Wait for the Signs - The Nov. 3rd 2006 Non-Farm Payrolls Announcement
The non-farm payrolls announcement is due this Friday, November 3rd, at 8:30am. What are some possible scenarios for the market’s reaction?
The Forex Resource Guide lists economic calendars that often provide forecasts of upcoming announcements or market expectations surveys.
This gives us a range of forecasts and market expectations:
Today FX: 125 Briefing.com Forecast 135 Briefing.com Consensus: 125 Bloomberg Consensus: 120 Forex Calendar: 130 MarketWatch: 130 TheStreet (Reuters): 125 Average of Forecasts: 127 |
So we have a range on 120-135 (thousand jobs) with 125k being the favourite prediction but a bit of skew to the upside gives an average forecast of 127k.
What is wrong with these forecasts?
1. They are sparse. Forecasts that drive financial markets are the expectations that are held by the millions of investors worldwide. The outcome of these expectations can be observed in asset prices and valuations. On the other hand, forecasts are the opinions of a few professionals and surveys usually canvass only a couple of dozen opinion leaders who may represent the mainstream.
2. They are clustered. Forecasters talk to each other and this influences their perspective. While it may pay, in terms of more press coverage, to be slightly controversial, it does not always pay to be an outlier. Most forecasters want their prediction to lie in the middle of other forecasts, most of the time.
3. They don’t answer the question that really interests you. Surveys cover key economic forecasts but do not tell you about the things you really care about, your particular portfolio of financial assets or risk factors affecting your holdings.
What is a better source of information?
People are putting down real money and betting or hedging the outcome of tomorrow’s non-farm payrolls release. From the derivatives auction for non-farm payrolls I can construct a full distribution of possible outcomes rather than the rather sparse, aggregated forecasts available from market surveys.
Here is what a market comprised of hedge funds and large banks thinks about tomorrow’s release (this is at the time of writing, there will be more bidding and the numbers will change up until 15 minutes before the release):
This chart is also currently available from the CME.

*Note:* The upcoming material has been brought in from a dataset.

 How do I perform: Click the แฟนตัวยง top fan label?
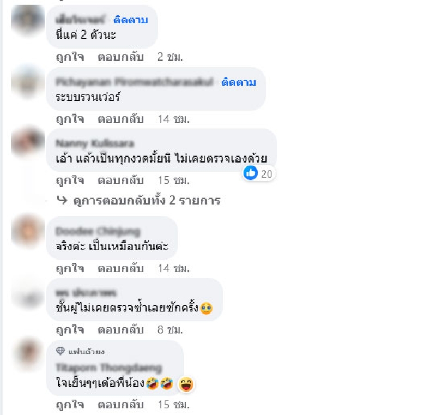[87, 352]
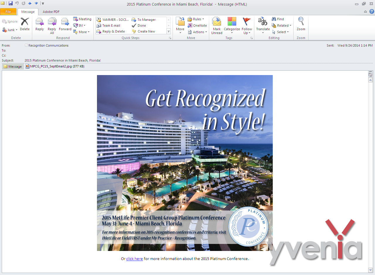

This gives a much richer picture as we can see a much wider dispersion. There is information in this disagreement. Now we can derive scenarios for what will happen in financial markets if the news is different from the mean expectation of 102k.
The 12-month moving average is around 160k, way above the forecasts and surveys. But from the derivatives information we can see that there are a fair number of people betting on a number this high. In fact 37% of the market is expecting a number above the most popular forecast of 125k. If we went with the traditional survey numbers we not be aware of this market sentiment.
Using the historical relationship between surprises in the non-farm payrolls (difference between the actual and the derivative, auction-based market expectation) we can derive a range of scenarios, possible outcomes, for the release on various financial markets.
Surveys of forecasts can be used to develop scenarios for risk management to allow risk managers to understand their potential losses, conditional on a range of forecasts. The average forecast and the range of forecasts can be used to build a model of the distribution of market participants' expectations. The model can then be used to address the problems of sparse and clustered data. For more on how forecasts can be useful there is a paper I wrote a while ago at: "Using forecasts for risk management".
The recent developments in economic derivatives means you no longer have to fit distributions to sparse forecasts. Now you just need to translate the distribution of economic indicator movements into something that is relevant to you.
And this is what this blog is all about.